Mike Tata is the owner of Friday Night Fights Gym, a decidedly (and soul-satisfyingly) no-frills establishment in a still-rough, if transitioning, stretch of the Central City district.  Basically a concrete shell with peeling walls, a single elevated ring, some heavy bags and an array of well-used weight-training equipment, the gym is clearly not meant to attract the Zumba-after-work crowd. The clientele is a mix of aspiring amateur and professional fighters and students and white-collar types interested in the fitness benefits—and perhaps the character-testing challenges—of boxing.

But for Tata—who opened his first gym in New Orleans in 2005, uptown on Freret Street, and then moved to his present location when Freret began to catch on and the rent got too steep—the essence of the Friday Night Fights Gym is, well, his Friday Night Fights. Each of these semi-monthly only-in-Nola extravaganzas (think Mardi Gras meets The Contender) features a slate of USA Boxing-sanctioned amateur bouts held in a ring set up outside on the street and interspersed with entertainment that would have curled your grandfather’s mustache. Singers, rappers, burlesque dancers and drag performers all take turns in the ring. There’s always a beauty contest too, open to women and men.

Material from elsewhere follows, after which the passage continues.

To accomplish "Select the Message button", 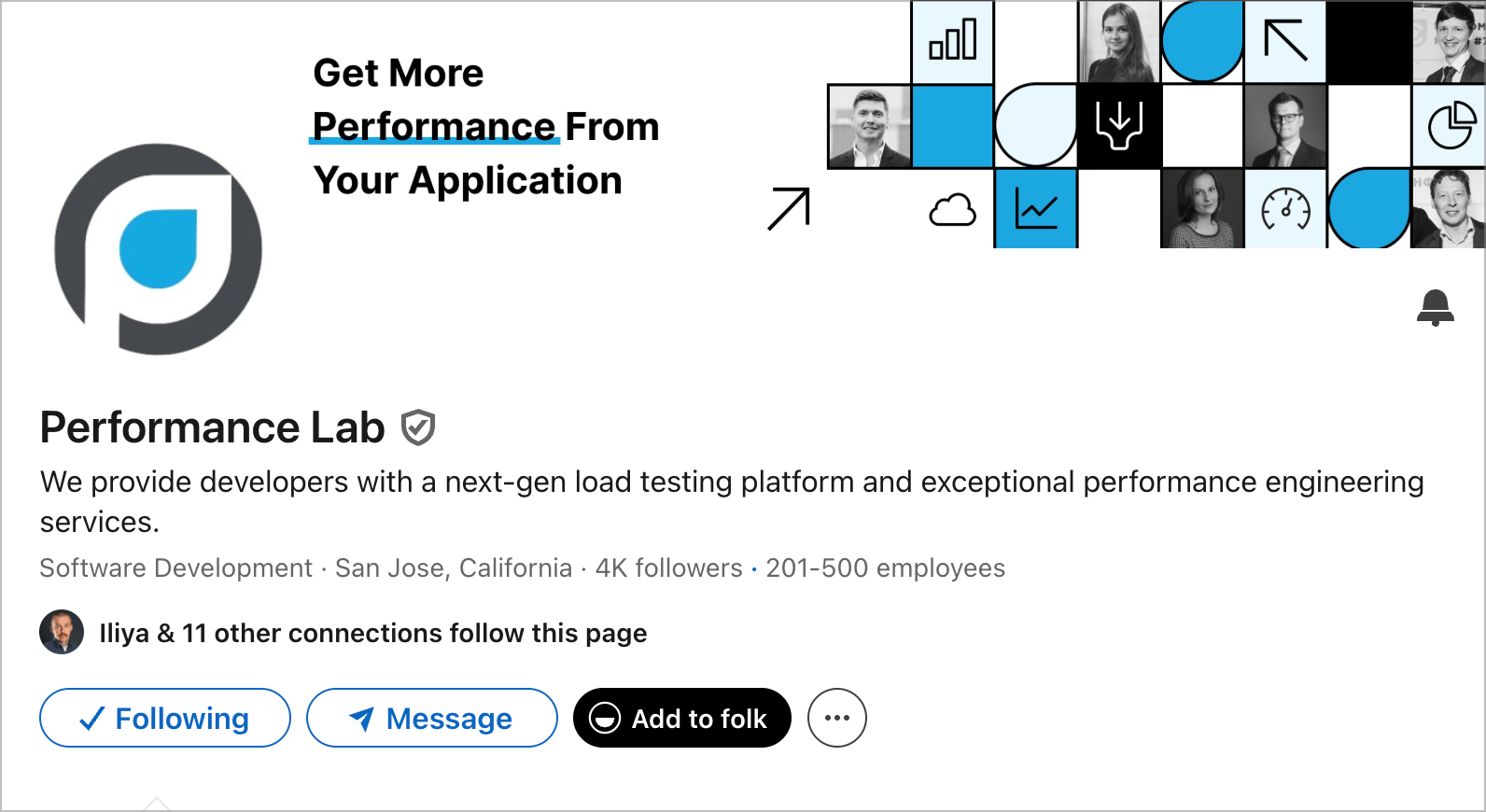I will (x=431, y=718).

“There are two kinds of people who come,” Tata says of his shows, which are also enlivened by a liberal BYOB policy. “Those who want to watch the show and those who want to be part of the show.”

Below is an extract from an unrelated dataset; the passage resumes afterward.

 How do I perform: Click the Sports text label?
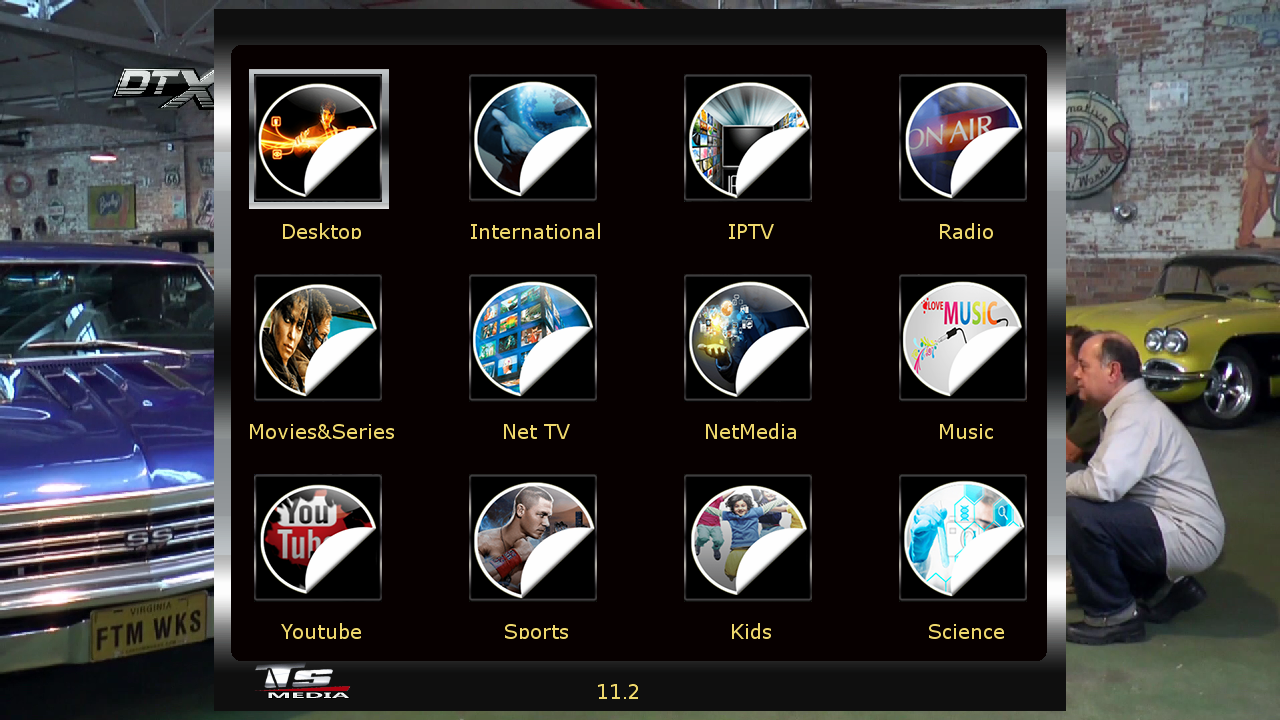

Tata’s last edition of FNF, held on March 4, drew 1,400 people, most of whom wanted to do at least a little of both (see video below, by Edward Holub). His next one is this Friday night. As usual, tickets are $15 in advance and $20 at the door, with all U.S. military personnel admitted free (along with students from one of the area’s colleges, this time around the University of New Orleans).

And, oh, yeah, it’s summer time, so anyone in a swimsuit also gets in free.

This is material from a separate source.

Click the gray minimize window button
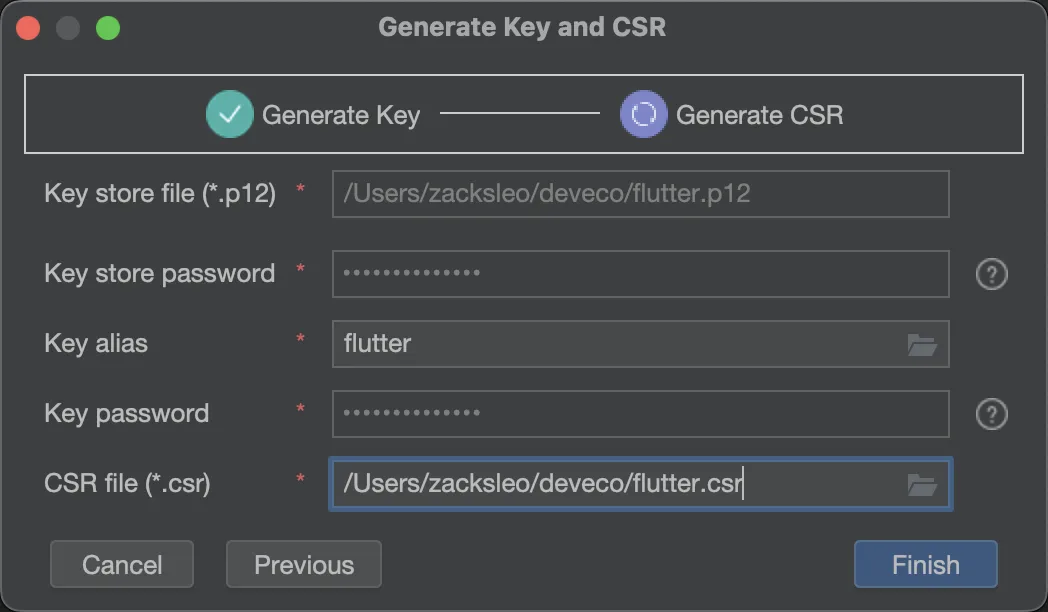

Tata says this Friday’s show will have 10-12 bouts, including three female fights. Grammy-winning New Orleans jazz star Irvin Mayfield will play the National Anthem, and Tata promises, among other entertainers, two dance troupes, a drag queen and a burlesque dancer who spits fire while performing a striptease to Metallica’s “Enter Sandman.”

That’s more entertainment right there than in the last six fights of Floyd Mayweather’s career.

But wait, there’s more!

Continuing with the summer theme, there will be a coed swimsuit contest, with the winner, whether male or female, being awarded a cash prize and a crown.

“It usually ends up going to the 400-pound guy in a Speedo,” says Tata.

Proving, as always in boxing, that the heavyweights take the show.